Well, then, I might as well get on with it, I thought. I spread my wings and glided down, down. I seemed to have innate knowledge on what to do, which was a relief. I practiced speaking, which was more difficult. I concentrated on one word, the word that would tell him there would be no more strife or suffering in the next world. Nevermore, I would say.
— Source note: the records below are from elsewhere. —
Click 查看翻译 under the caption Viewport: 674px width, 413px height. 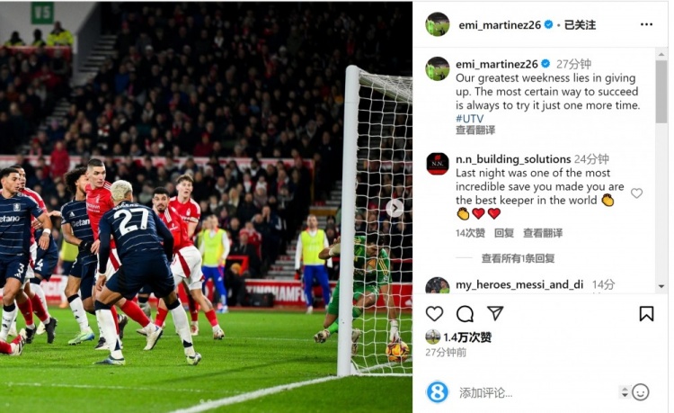tap(475, 130)
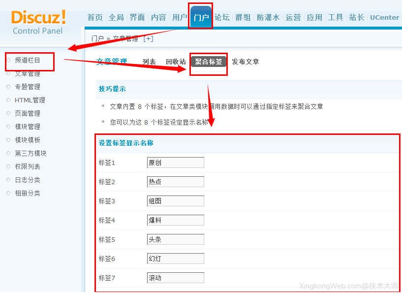The height and width of the screenshot is (294, 402).
Task: Open 发布文章 to publish an article
Action: (x=245, y=62)
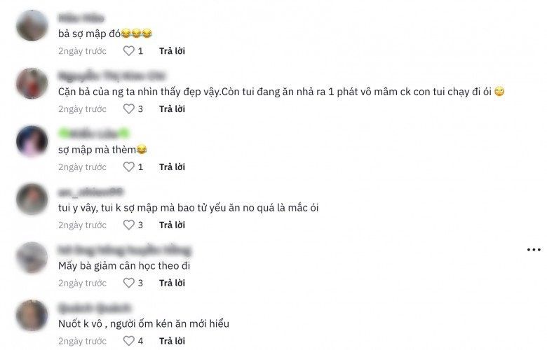The width and height of the screenshot is (547, 350).
Task: Like the comment "Nuốt k vô, người ốm kén ăn"
Action: click(129, 341)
I could see the rooftops of Baltimore below me, and I quickly found the center of town and glided above streets I had traveled in life. It was nearly midnight, but I knew Allan would be up. This was his time of night. He'd be in his library, drinking himself into tears, as usual, and possibly he'd even be hard at work, scribbling words, thousands of words, until his right hand was in such agony, he would curse and shake it out and drink more. I knew him well, you see, but I loved him still. As always, the window of the room was closed tight, but a hallway window was open. I flew in and landed. There was scarcely room for my wings here, so I walked, like a pigeon, to his chamber door. Closed, as always. I tapped on it.
Inside, I could hear him crashing around. Something glass dropped to the floor and bounced, and he swore at it. I tapped again, and heard his heavy steps treading to the door. He opened it and stared out over my head into the hallway. "Virginia?" he breathed. Dear Allan! He had thought of the one question I could not answer. I was Virginia, but I was not. This seemed the wrong time to say "nevermore." Nettled, I tapped the toe of his boot with my beak softly, and he looked down at me.
"Oh, ho!" he said, with drunken heartiness. "And who are you? Tell me your name, my stygian friend!"
"Nevermore," I rasped, walking past him and looking at the room, at once familiar and utterly alien because of my new angle of view. I stepped around a fresh puddle of liquor. There was not a decent perch to be seen, so I flew up and sat on the head of Pallas and looked down at him. I knew I looked ungainly, but perhaps with his usual gloom, I was the right choice to tell him to despair no more.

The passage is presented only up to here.